Study of small bodies of the Solar System with small and large telescopes

Oct 11, 2018, 9:30 AM
Meridian Room (Royal Observatory of Belgium)

Meridian Room

Royal Observatory of Belgium

Ringlaan 3, 1180 Brussels, Belgium
Invited Review 3.1. Data & Science with other telescopes of interest 3. Data & Science with other telescopes of interest


Dr Emmanuel Jehin (STAR Institute - University of Liège)

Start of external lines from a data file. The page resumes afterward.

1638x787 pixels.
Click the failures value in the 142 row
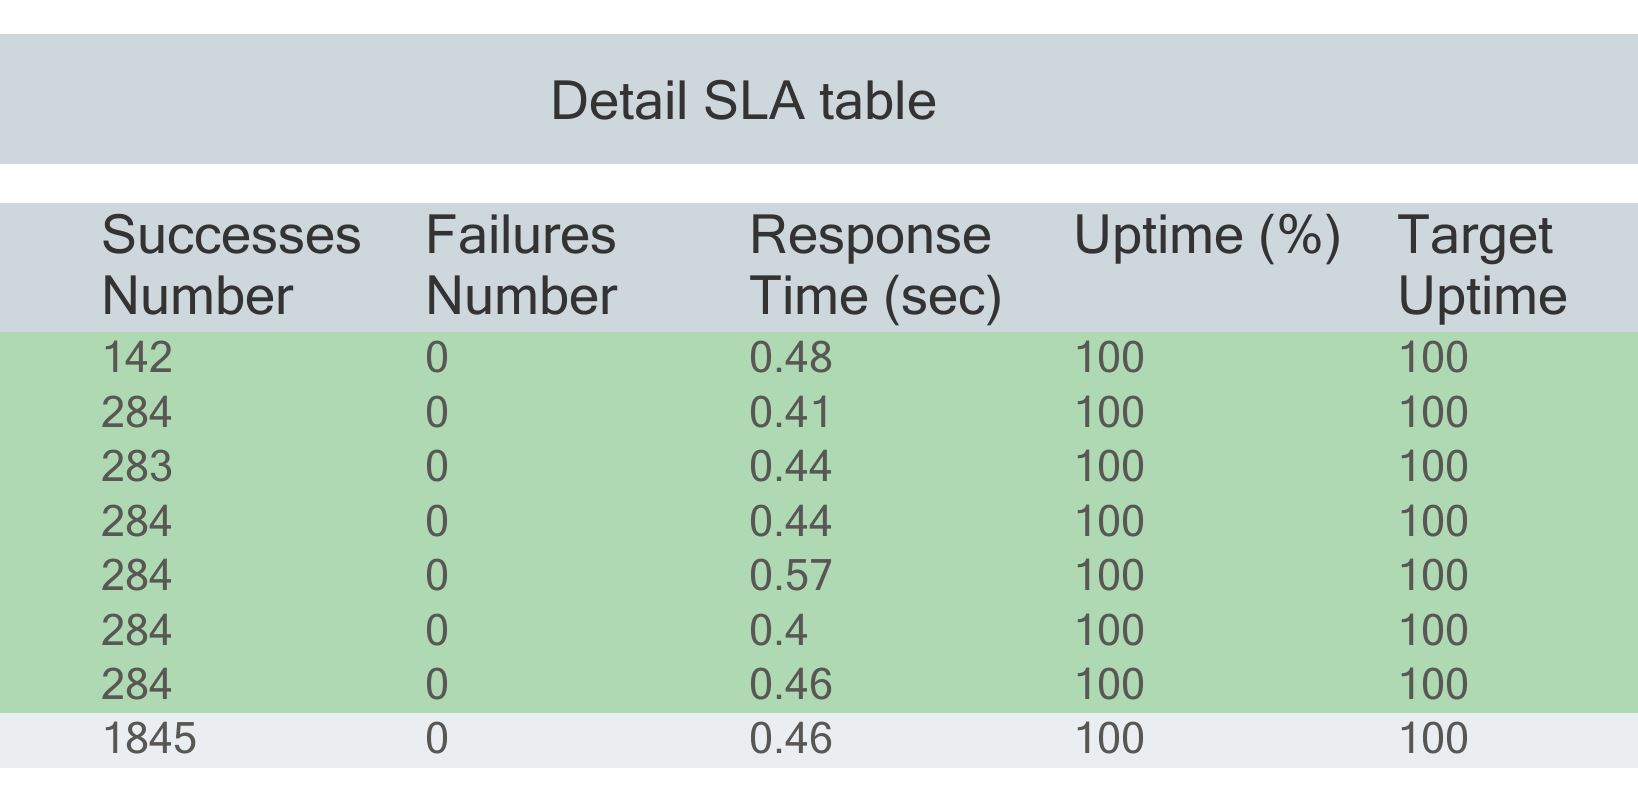click(x=437, y=358)
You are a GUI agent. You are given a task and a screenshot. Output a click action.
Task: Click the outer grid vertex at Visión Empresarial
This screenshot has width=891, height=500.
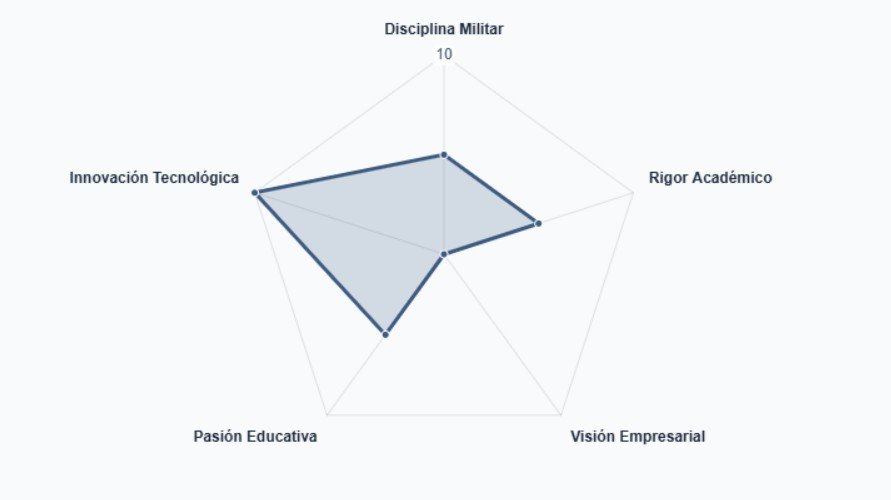561,415
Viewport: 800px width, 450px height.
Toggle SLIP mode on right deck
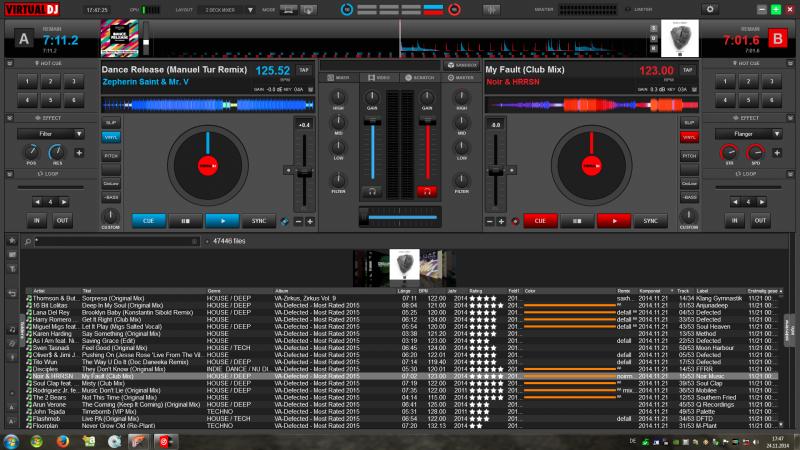[689, 121]

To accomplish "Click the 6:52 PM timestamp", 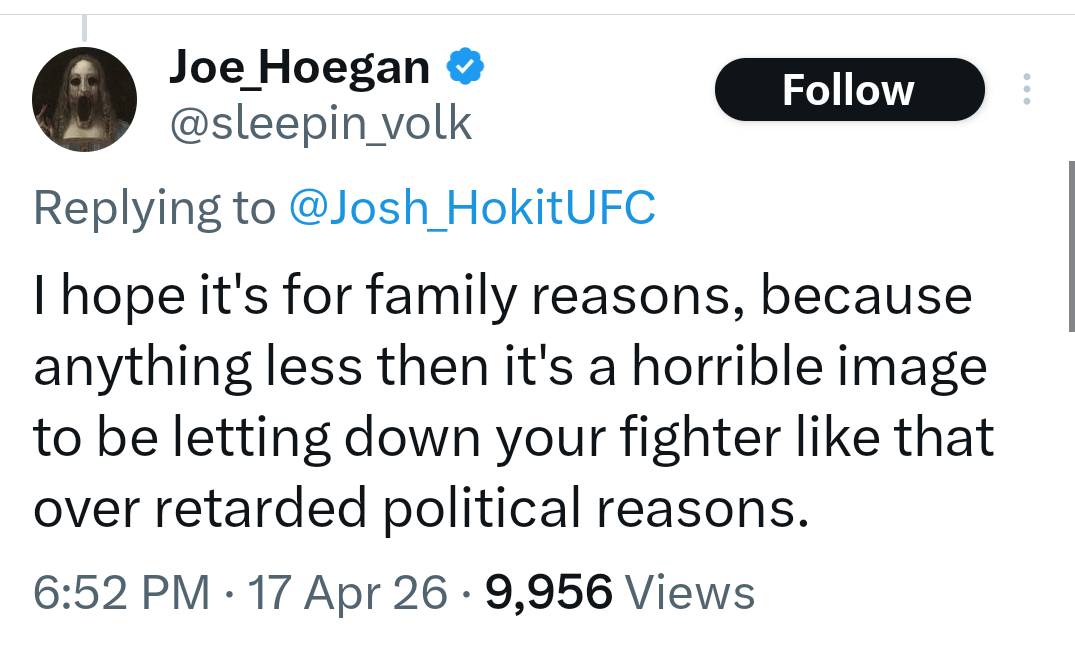I will pos(121,591).
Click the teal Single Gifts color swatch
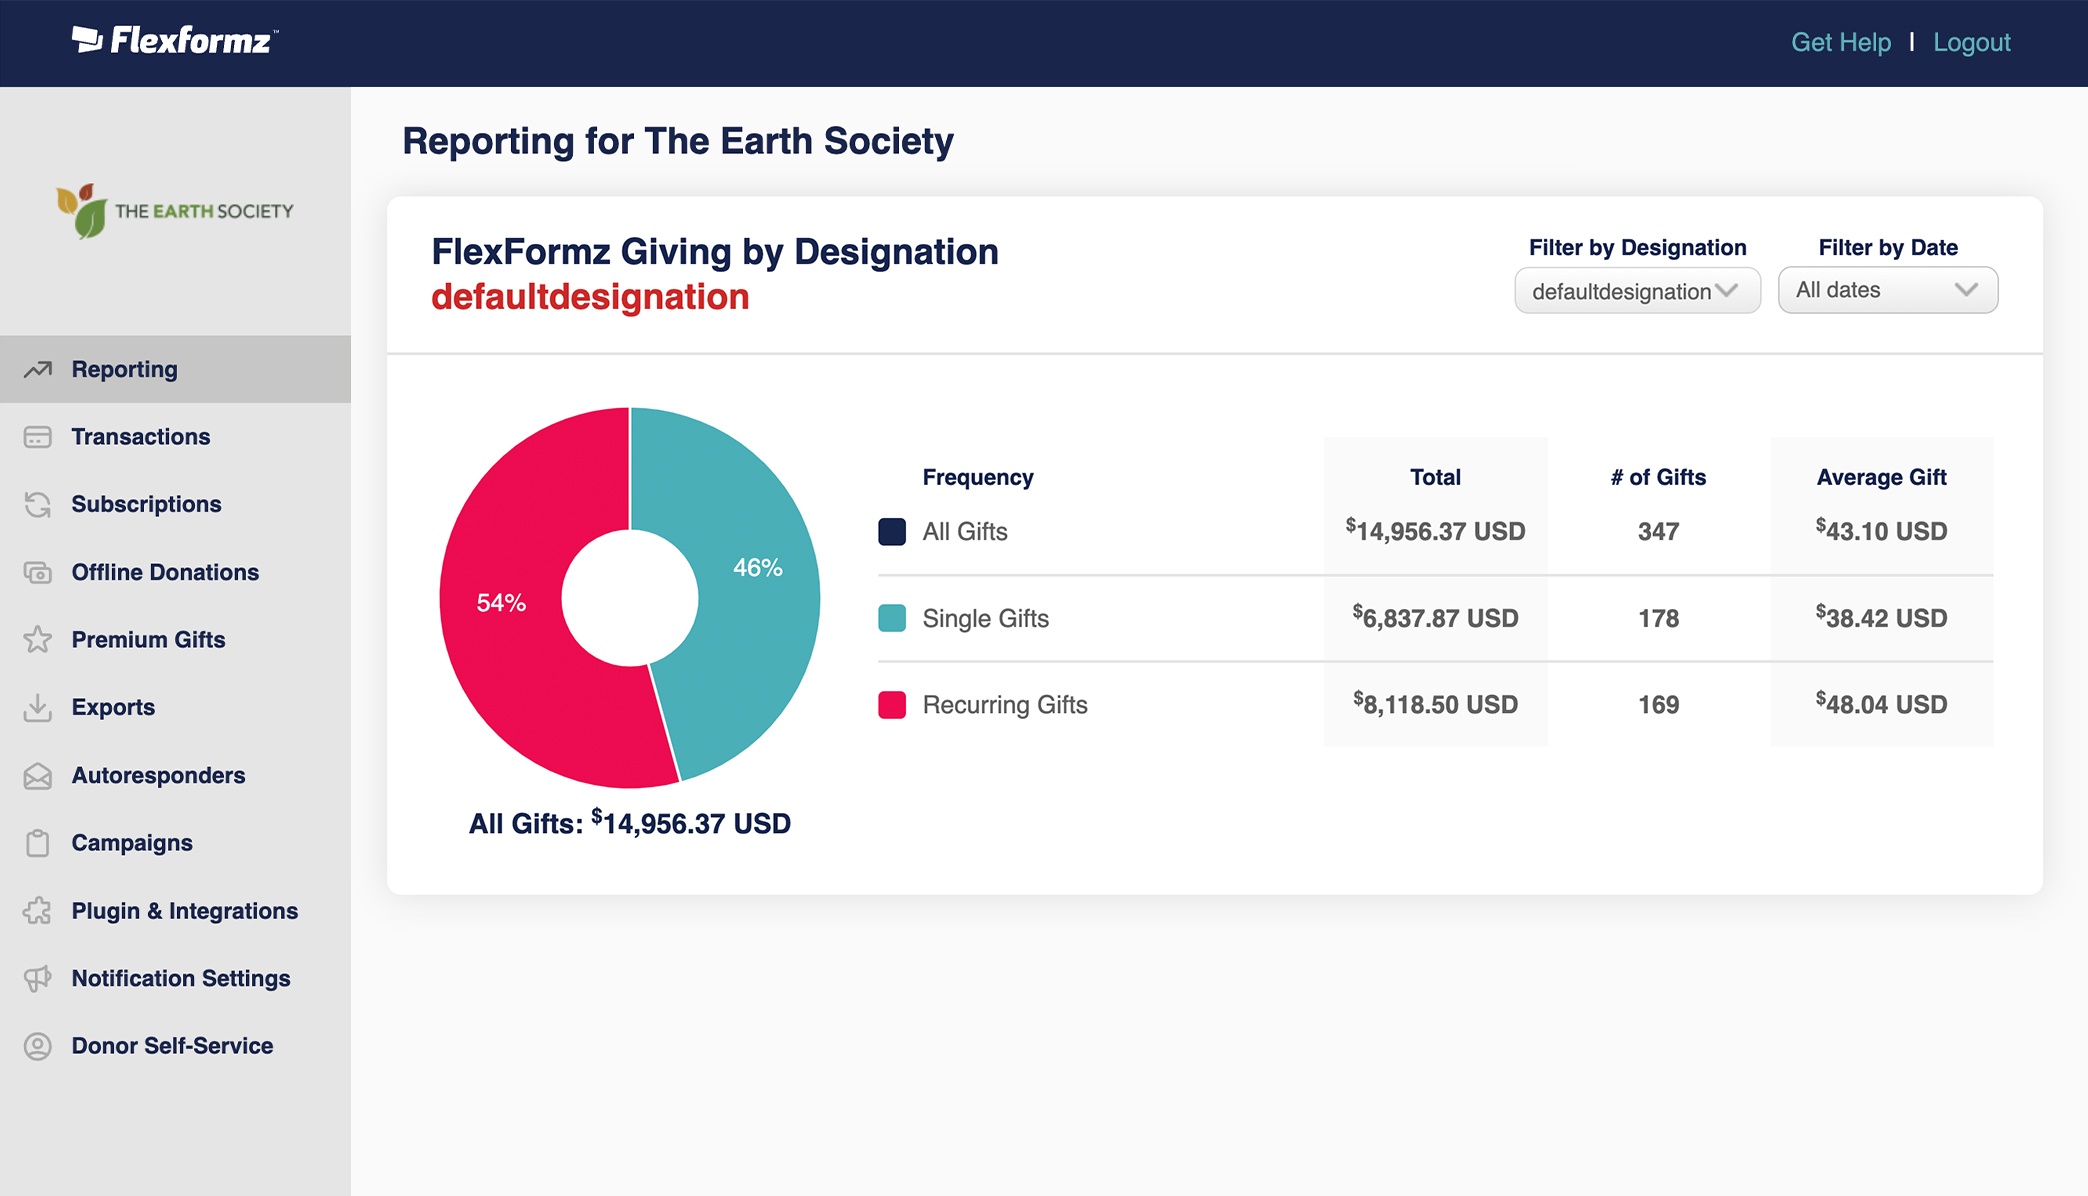Image resolution: width=2088 pixels, height=1196 pixels. 892,618
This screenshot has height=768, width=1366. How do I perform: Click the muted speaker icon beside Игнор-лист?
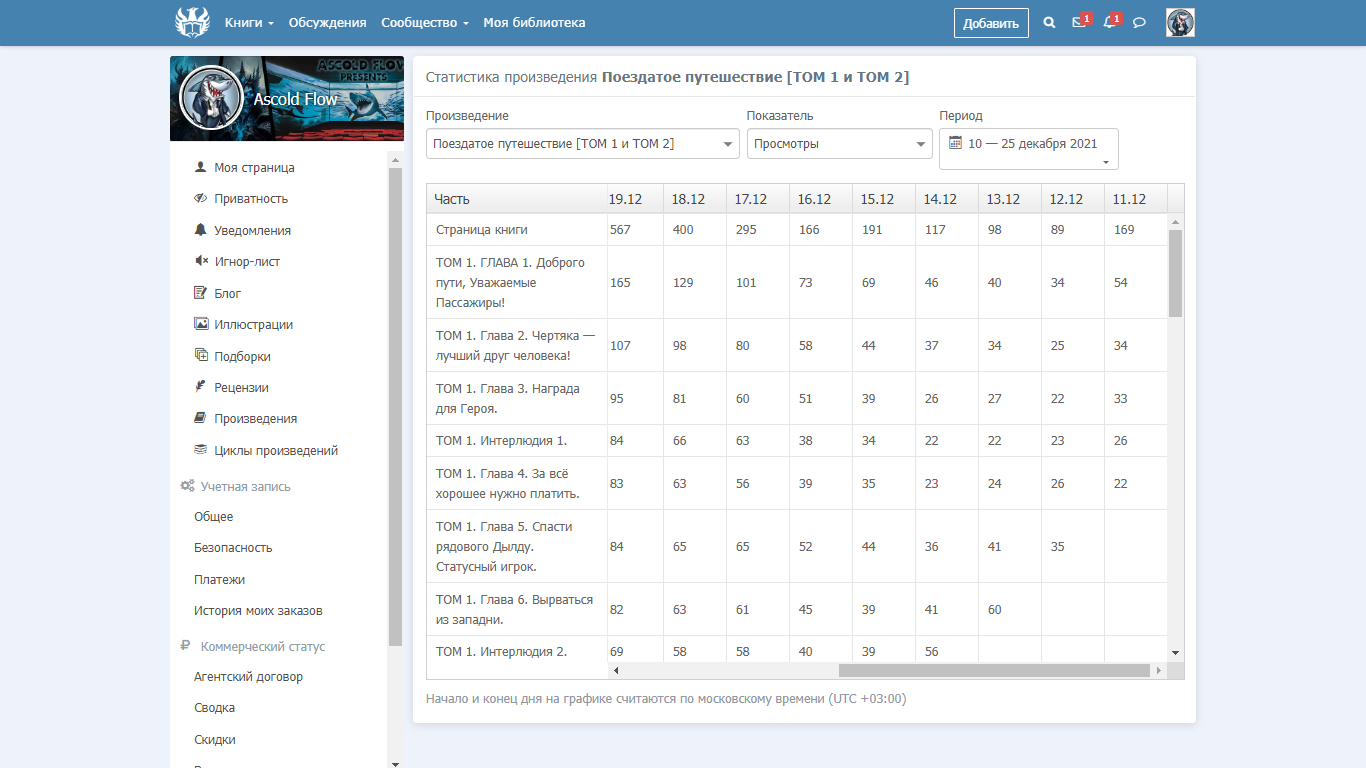point(201,261)
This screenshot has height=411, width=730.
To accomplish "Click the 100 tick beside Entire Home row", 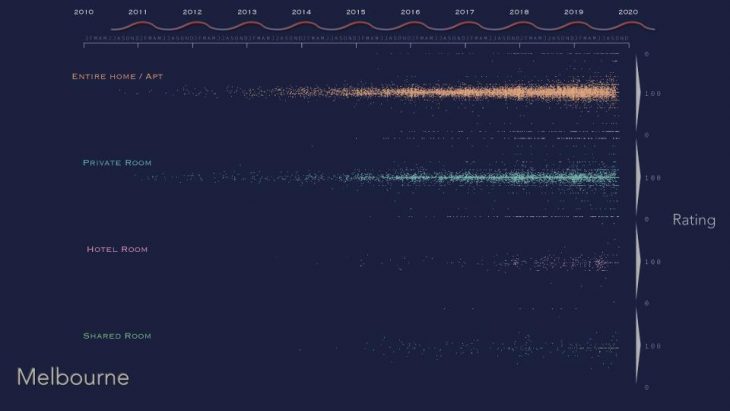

Comets, asteroids and transneptunien objects are remnants of the early stages of the Solar system and, likely, the most pristine solar system bodies. Understanding their nature and their evolution is a clue to the history of our Solar System and panet formation. Comets and meteorites contain complex organic molecules, and may have played a key role in the transfer of water and organics from the interstellar medium to the early Earth, contributing to the origin of life. This interest is well illustrated by the fact that several space missions have targeted small bodies of the solar system in the past years and comets particularly like the very successful ESA Rosetta/Philae mission that returned impressive science data that are changing our knowledge on comets. In this talk I will review the studies we are involved in my group at the STAR institute of the University of Liège using our TRAPPIST robotic small telescope in Chile and Morocco as well as large telescopes as the ESO VLT.